Dopo questa sconsolata constatazione Stille va al cuore del problema:

come uscire dalla crisi? [...] I problemi maggiori da risolvere sono adesso due. Il primo é l’adozione di una strategia di stimolo espansivo. L’impossibilità di usare a tale scopo lo strumento classico della riduzione fiscale, a causa dei massicci deficit di bilancio, lascia aperta solo la strada di un ribasso dei tassi di interesse... Una accelerazione [della discesa dei tassi - ndr] é possibile solo se la Bundesbank deciderà finalmente di ribassare i tassi tedeschi. Ma questo rimane un fattore d’incertezza e adesso si aggiunge anche il dubbio, espresso da diversi esperti, secondo cui la manovra sui tassi costituirebbe uno stimolo insufficiente alla ripresa. Ma si tratta dell’unica arma oggi disponibile ed occorre accettare il giudizio di Rudiger Dornbush, economista del Mit: "Il calo dei tassi significa volare con un’ala, ma questo é sempre meglio che non volare affatto".

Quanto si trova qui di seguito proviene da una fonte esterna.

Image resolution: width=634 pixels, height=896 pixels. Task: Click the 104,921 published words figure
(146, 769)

Come si vede, i problemi sono ben individuati e altrettanto ben individuata é la mancanza di soluzioni ad essi. Stille passa poi ad analizzare un altro problema ma, come vedremo, i risultati sono gli stessi:

Il secondo grosso problema da affrontare é quello della occupazione... La difficoltà di trovare rimedi efficaci sta nel fatto che la disoccupazione ha due componenti diverse, una congiunturale ed una strutturale. La prima potrà venire assorbita, sia pure parzialmente, se e quando si metterà in moto la ripresa economica. Nei confronti della seconda, invece, la manovra economica non vale ed occorre andare al fondo delle cause strutturali. Tra queste vi é da un lato l’impatto delle nuove tecnologie e dall’altro l’eccessiva rigidità del mercato del lavoro. Una strategia del rilancio dell’occupazione deve quindi da un lato procedere alla ristrutturazione industriale e ad una riqualificazione della manodopera alla luce degli sviluppi tecnologici ed introdurre dall’altro lato maggiore flessibilità nel mercato del lavoro.

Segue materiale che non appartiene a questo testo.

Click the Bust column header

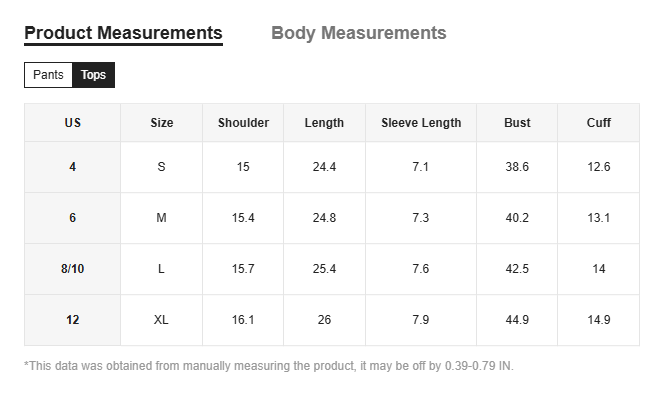[517, 123]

La povertà della conclusione é evidente dato che Stille arriva a contraddirsi in poche righe affermando che la causa strutturale della disoccupazione sono la nuove tecnologie e il rimedio ad essa sono ancora le nuove tecnologie, quelle che verrebbero impiegate nella ristrutturazione. Quanto sia inesistente la possibilità di riqualificare la manodopera lo dimostrano le liste degli operai in mobilità che si ingrossano sempre più dato che di riqualificazione e di ricollocamento in altre aziende non se ne é mai fatto nulla. Il problema é sempre lo stesso di prima, manca cioè la ripresa e senza questa gli investimenti non si fanno e non si creano nuovi posti di lavoro. Vedremo più avanti come il problema dello sviluppo, e con questo quello degli investimenti, é ben più grave di quanto Stille evidenzia nel suo articolo. Egli stesso comunque é costretto alla fine ad ammettere, riguardo il problema della flessibilità del mercato del lavoro, i pericoli insiti nell’applicazione ad esso della deregulation dato che é ben consapevole di cosa si celi dietro questa parola:

ma qui viene fuori il nodo critico: occorre trovare un equilibrio tra la flessibilità del mercato del lavoro e il sistema di protezione sociale... elaborare una formula non sarà facile.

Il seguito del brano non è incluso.